Un état de fait qui s’explique également par la tendance de l’investissement privé qui n’est pas assez orienté vers les secteurs créateurs d’emploi et de valeur ajoutée. C’est à ce niveau que la nouvelle Charte de l’Investissement puise sa raison d’être.
L'objectif étant d'inverser la proportion d’investissement privé et public, pour atteindre 2/3 pour le privé soit 350 MMDH à l'horizon 2035 et 1/3 pour le public sur la base d’un engagement fort de la part des autorités en faveur des entreprises en matière de fiscalité, de foncier, d’accès à la commande publique ou de simplification des procédures administratives.
D’ici 2026, l'exécutif ambitionne, en vertu de cette Charte appuyée par l’implication des secteurs privé et bancaire, de mobiliser 500 MMDH d'investissements privés et de créer 500.000 postes d'emploi, afin d'assurer la cohérence des engagements des différents acteurs.
Une feuille de route sensible à tous les enjeux
La Nouvelle Charte de l’Investissement incarne une approche holistique dans le cadre de la poursuite des objectifs de développement socio-économique tracés par le Royaume à l’horizon 2026, et intervient en complément des réformes modernes, notamment la vision 2035 du Nouveau Modèle de Développement.
Avec pour mot d’ordre l’Investissement, cette nouvelle feuille de route s’attache à promouvoir la compétitivité économique du Maroc à travers un ensemble de mesures subsidiaires portant sur l'amélioration du climat des affaires et le principe de bonne gouvernance.
Au-delà de son caractère économique, la Nouvelle Charte de l’Investissement se veut fondamentalement inclusive et vise, par-dessus tout, à mettre en place les mécanismes nécessaires à même de financer les grands chantiers de l’Etat social que le Maroc s’efforce d’asseoir.

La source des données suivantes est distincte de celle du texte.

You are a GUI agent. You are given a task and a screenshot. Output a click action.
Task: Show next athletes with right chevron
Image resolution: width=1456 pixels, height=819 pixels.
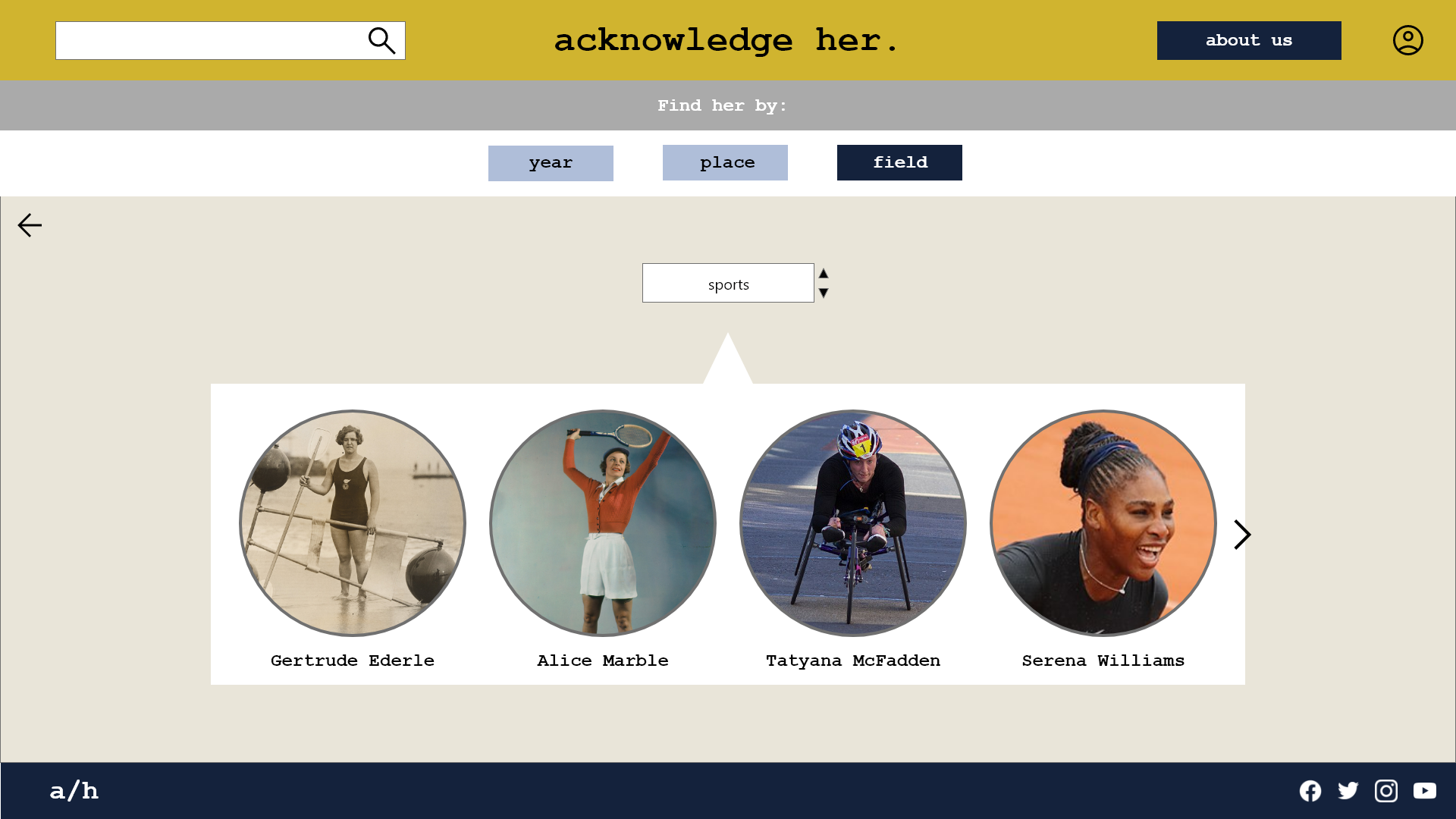(x=1241, y=535)
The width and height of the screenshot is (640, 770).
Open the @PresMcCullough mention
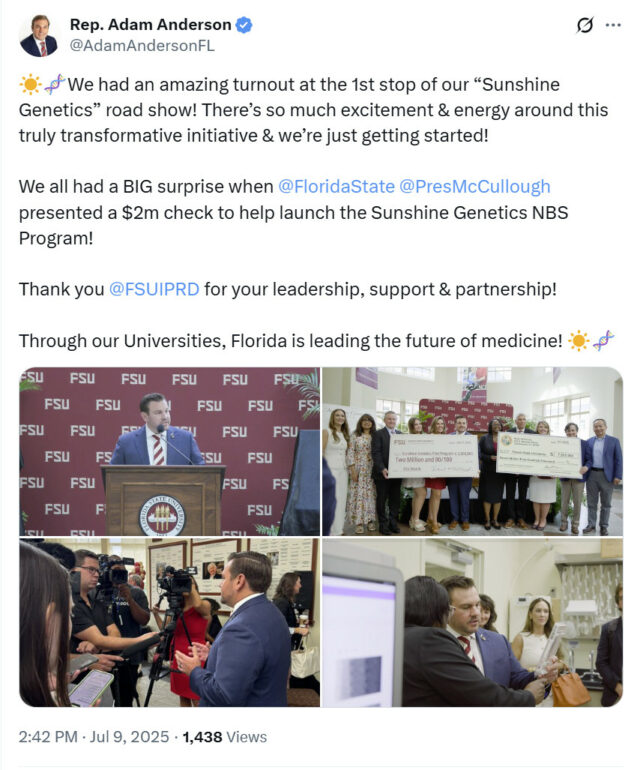click(474, 187)
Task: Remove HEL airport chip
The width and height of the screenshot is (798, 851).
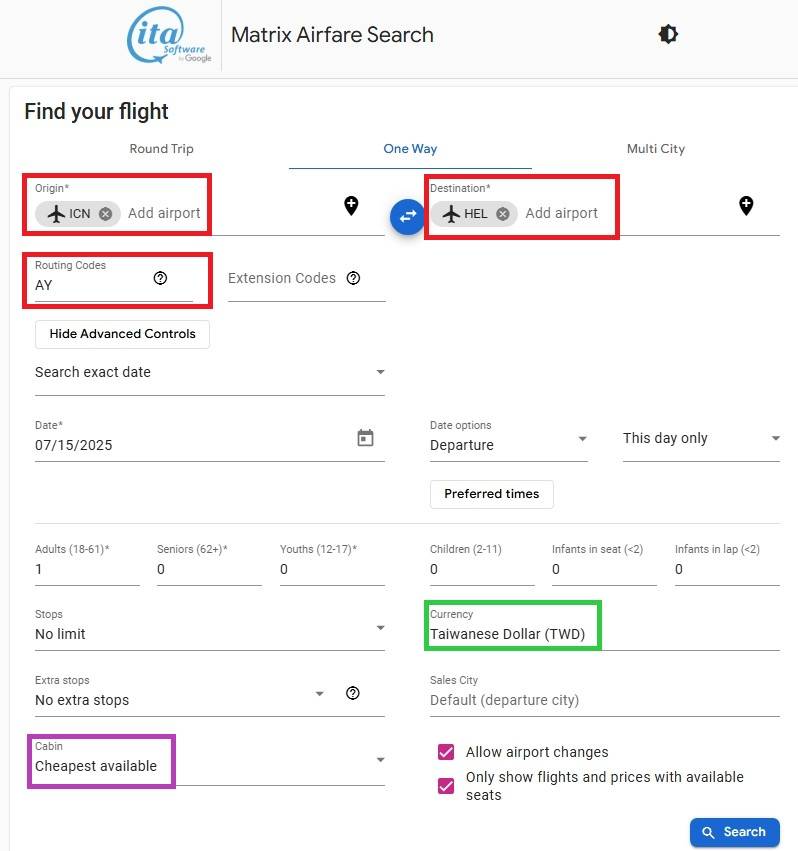Action: 502,213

Apportant des mesures concrètes et transversales sur les plans social, économique et environnemental, la nouvelle vision de l’investissement, qui offre un cadre juridique transparent et lisible aux investisseurs, s’emploie à garantir une croissance durable en intégrant, à dimension égale, les aspects humain, territorial et économique.
Dans l'attente du parachèvement de l'arsenal juridique de l'ensemble de ses dispositifs, la Charte de l'Investissement est désormais opérationnelle, et se présente déjà comme un argument capital, dans les négociations des décideurs économiques marocains, qui semble convaincre par son bien-fondé les investisseurs internationaux.